A Séoul, des caméras IA pour prévenir les suicides et redonner "une chance"
Au-dessus du fleuve Han, des centaines d'yeux entraînés à l'IA guettent les ponts de Séoul, paysages de carte postale mais aussi lieux à haut risque suicidaire, pour détecter le danger avant qu'il ne soit trop tard.
La Corée du Sud présente l'un des taux de suicide les plus élevés de la planète. Il s'agissait même de la première cause de mortalité des 10 à 49 ans en 2024, selon des chiffres officiels.
Devenu une puissance techno-culturelle, le pays est aussi connu pour ses standards de réussite particulièrement exigeants.
Pour Yoo Jae-hyun, directeur du centre de prévention des suicides et de réponse aux crises à l'hôpital St. Mary's de Séoul, une pression scolaire impitoyable, des journées de travail à rallonge et une société qui considère souvent l'échec comme une faillite individuelle peuvent laisser désarmé.
Nombre de personnes ayant tenté de mettre fin à leurs jours lui ont dit avoir "le sentiment d'être devenues un fardeau pour leur entourage, et que tout le monde se porterait mieux si elles n'étaient plus là", explique-t-il à l'AFP, soulignant que les Sud-Coréens dans leur vingtaine représente la part la plus importante de patients aux urgences après une tentative de suicide.
L'anxiété liée au travail, à la situation financière, la maladie et la solitude figurent parmi les raisons les plus souvent invoquées, selon des données gouvernementales.
- "Une chance supplémentaire" -
En 2025, les près de 900 caméras IA installées sur les ponts de Séoul ont repéré plus de 1.200 incidents, aidant les secours à sauver 99,4% des personnes concernées.
Les services d'urgence peuvent atteindre la plupart des ponts en cinq minutes, le délai crucial pour sauver une vie, assure Kim Jun-young, chef du Centre de contrôle intégré de la vidéosurveillance du pont Hangang.
La priorité, indique-t-il à l'AFP, est d'intervenir avant que la personne ne saute, car toucher l'eau après une chute de 30 mètres équivaut à un accident de voiture à 60 km/h.
Mais même en arrivant à temps, il est difficile de convaincre ceux qui sont déjà déterminés à mettre fin à leur vie, regrette M. Kim.

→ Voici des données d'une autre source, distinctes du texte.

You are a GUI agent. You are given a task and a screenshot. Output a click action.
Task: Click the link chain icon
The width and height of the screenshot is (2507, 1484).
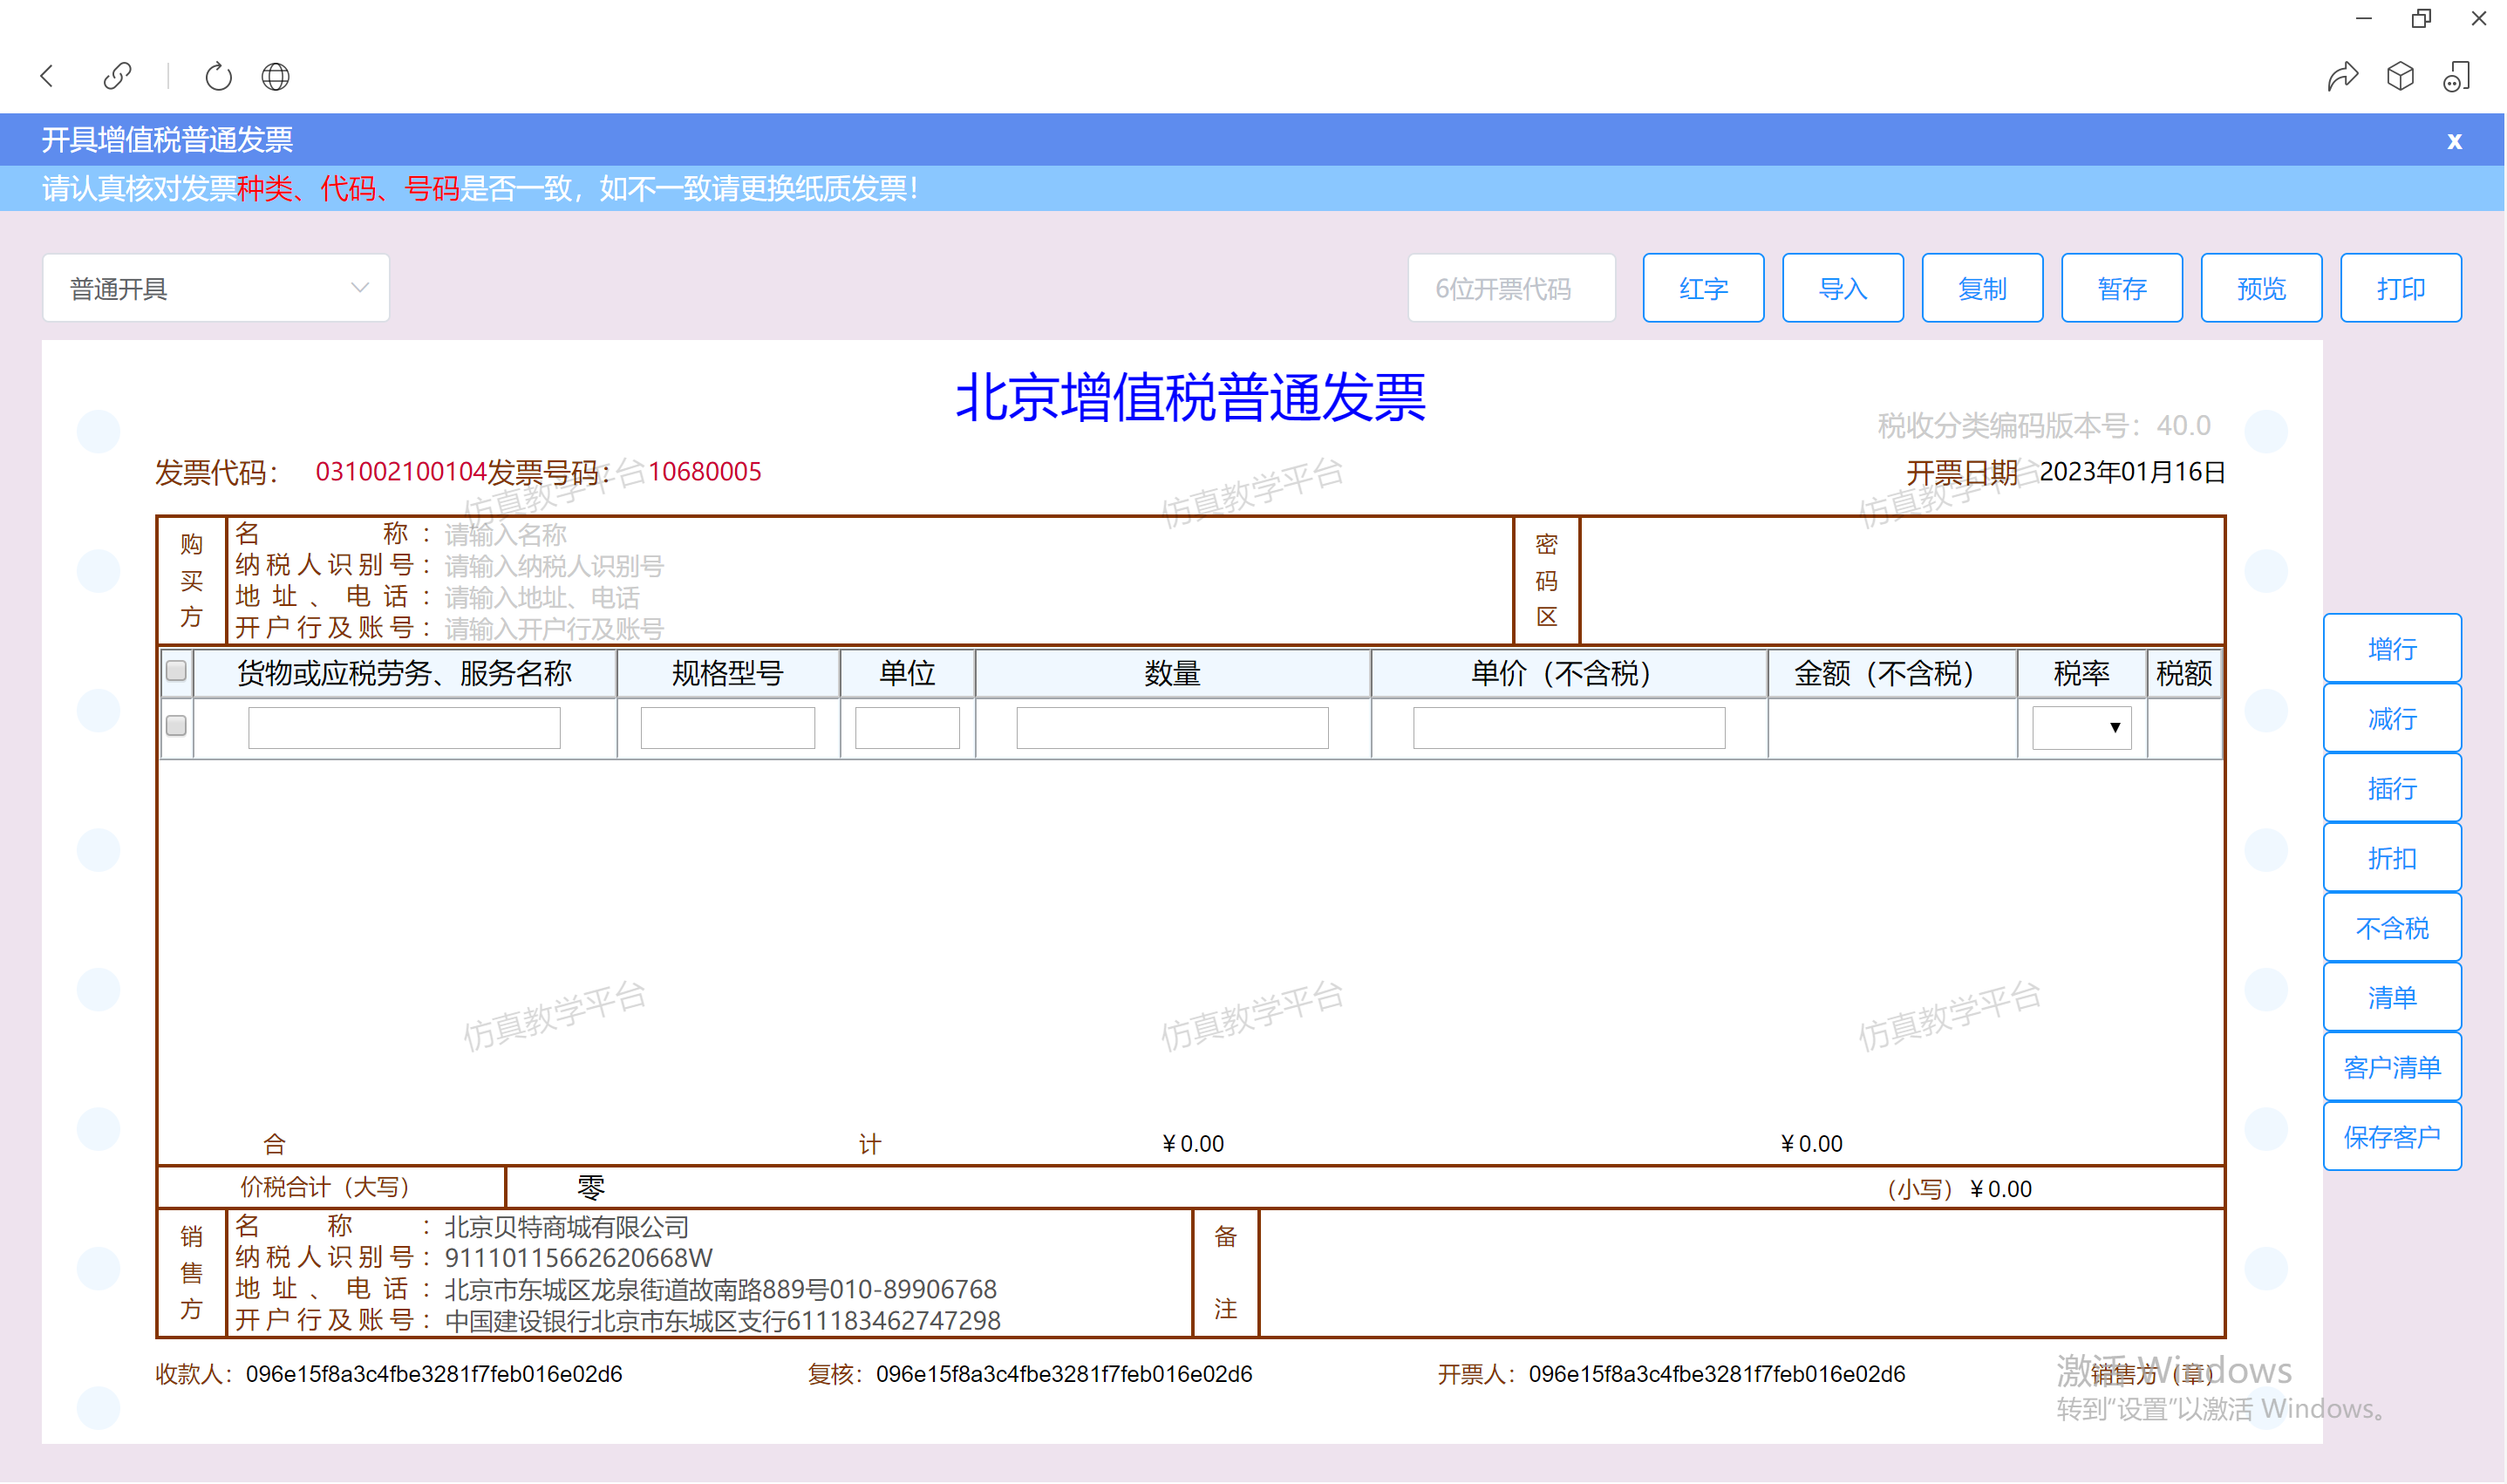click(117, 76)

Ils agissent souvent en un instant, luttent ou partent "comme s'ils couraient le 100 mètres".
D'autres sautent avant, lorsqu'ils entendent les sirènes.
"Certaines demandent pourquoi nous essayons d'arrêter celles qui veulent mourir (...). Nous pensons que notre rôle est de leur donner une chance supplémentaire de reconsidérer les choses", déclare M. Kim.
Le système de caméras, en service depuis 2021, déclenche une alarme lorsqu'une personne s'attarde plus de 300 secondes à certains endroits ou pénètre dans une zone dangereuse.
Il alerte également les autorités quand l'un des téléphones destinés à prévenir les suicides est décroché sur un pont.
"La prévention des suicides est une bonne idée, tant qu'on n'oublie pas qu'elle peut faire des erreurs", et qu'elle n'est utilisée "que comme une assistante", avertit Armin Chitizadeh, professeur de sciences informatiques à l'Université de Sydney, évoquant le risque que les secouristes humains perdent la main.
- "Vie éreintante" -
Si les interventions en Corée du Sud se révèlent efficaces, elles combattent néanmoins un mal-être bien plus profond.
Le taux de suicide a grimpé à 29,1 morts pour 100.000 habitants en 2024, le plus élevé depuis 2011.
La dessinatrice Smiling Stone Hwang, arrêtée dans sa tentative par les secours alors qu'elle avait la vingtaine, a mis en images son histoire dans ses mémoires, "I am a Suicide Loss Survivor" ("Je suis une survivante d'un deuil après un suicide").
Après le suicide de son père en 2014, elle a hérité de ses dettes et fait face pendant plusieurs années aux poursuites judiciaires des créanciers, l'empêchant d'occuper un emploi déclaré ou d'ouvrir un compte bancaire.
Elle a jonglé entre plusieurs petits boulots, exténuée, jusqu'à atteindre sa limite.
"Je voulais simplement mettre fin à cette vie éreintante et épuisante", raconte à l'AFP Hwang, 33 ans.
Son père n'a pas laissé de testament. Mais peu avant sa mort, il lui avait rendu visite avec un cadeau dans le café où elle travaillait, alors inhabituellement bondé. Trop pour le servir.
Pendant un temps, elle est revenue chaque jour déposer une tasse "sur la petite table où il n'a jamais pu s'assoir", écrit-elle dans son livre.
Un café "qu'il ne pourra plus jamais boire et que je ne pourrai plus jamais lui préparer".